120-130 is low, frankly your current weight is fine, so you'd be better just manipulating your body compsition to a more pro-muscle state, by working to shed a bit of excess fat if any and replacing it with muscle.
Basic guidelines for training.
1. Do total body stuff, all muscle groups worked, 2 sets per muscle 8-10 reps.
2. Do this 3x a week, using compoind movmenets like Squats, Deadlifts, Bench Press etc.
3. Repeat for 4-6 weeks starting on light weights, until your body adjusts to the biomechanics of weightlfiting.
4. Add Cardio in on a couple of the other 4 days, for about 30-40 minutes. I'd go for basic steady state for now, to help get a bit more of a cardiovascular foundation, so you're then ready for something a little more taxing in the future. Cardiovascular work should mimic weightlifting work, in relation to not doing too much too soon.

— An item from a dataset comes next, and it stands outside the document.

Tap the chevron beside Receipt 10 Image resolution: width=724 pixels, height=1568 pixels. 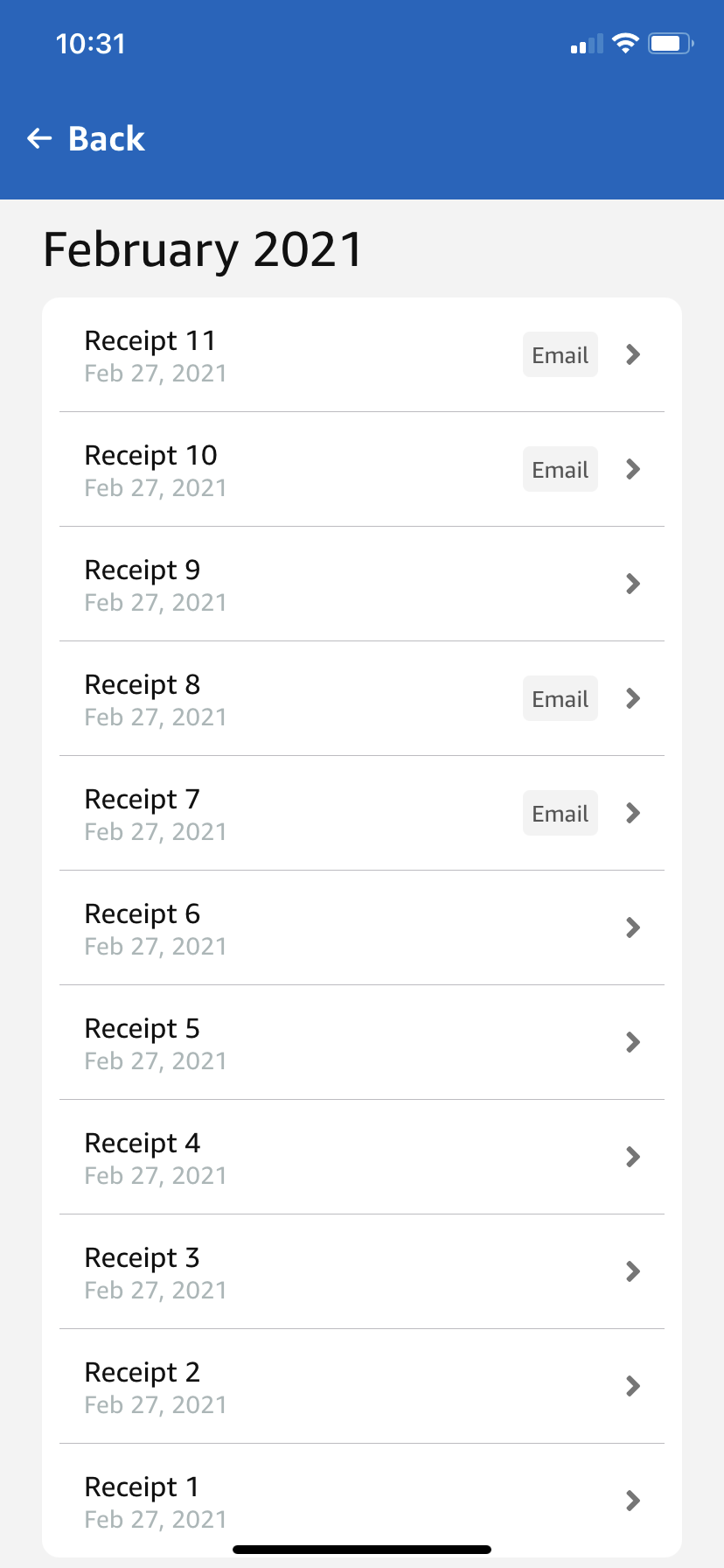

This is the sort of schedule you'd be looking at.
Day 1. Weights
Day 2. Cardio
Day 3. Weights
Day 4. Day off
Day 5. Cardio
Day 6. Weights
Day 7. Day off.
This splits the 2 off days and stopes you training more than 3 days straight.
A good gym should be able to help you do something akin to this and get you off and running
As for the diet, what meals do you eat and times do you eat?